Ayurveda, Nation and Society, the latest in Orient BlackSwan’s ‘New Perspectives in South Asian History’ series, captures the late nineteenth and early twentieth century growth of ‘medical nationalism’ through the Ayurvedic revivalist movement in the United Provinces, and observes the ensuing change and continuity in the attitude towards ‘indigenous’ medicine in independent India. The volume critiques the casteist, communal, class- and gender-biased social culture inherent in Ayurvedic discourse of the period under discussion, and notes how the constant blaming of the ‘Other’ for spreading diseases detrimental to the ‘Hindu’ male reveals that proponents of Ayurveda were actively involved in both the ‘reconstruction of a tradition’ and of the society and ‘nation’.
The volume also examines the Ayurvedic print and drug market to study the commercialisation of the health discourse and healing practices, with the help of diverse sources such as hitherto untapped vernacular texts like Ayurvedic journals and pamphlets, literary interventions, along with field interviews of practising Ayurvedic healers and shopkeepers.
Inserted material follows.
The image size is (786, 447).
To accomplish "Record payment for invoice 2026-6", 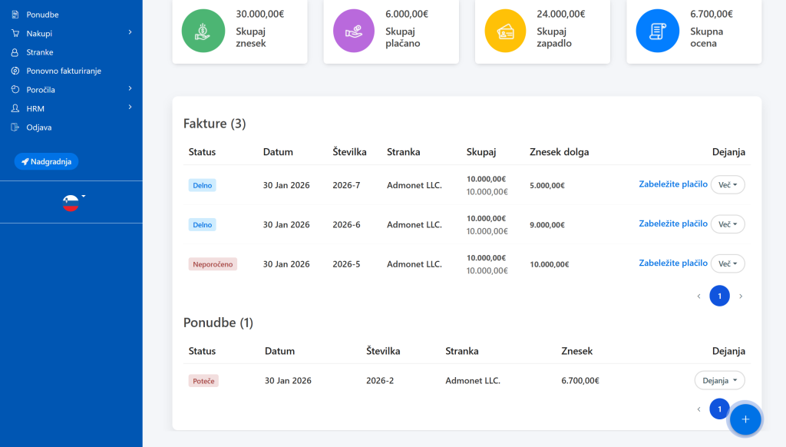I will coord(672,224).
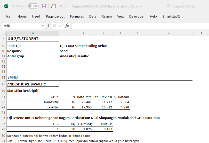Click the table icon beside Save
This screenshot has height=143, width=209.
click(53, 6)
The author also demonstrates how, despite co-opting several traits of Western medicine, Ayurvedic practitioners have often failed to imbibe one of its central tenets—the spirit of rigorous enquiry/experiment.
This volume will interest scholars of the social history of health and medicine in colonial India and South Asia, as well readers curious about Ayurveda’s evolution, leading to its present-day form.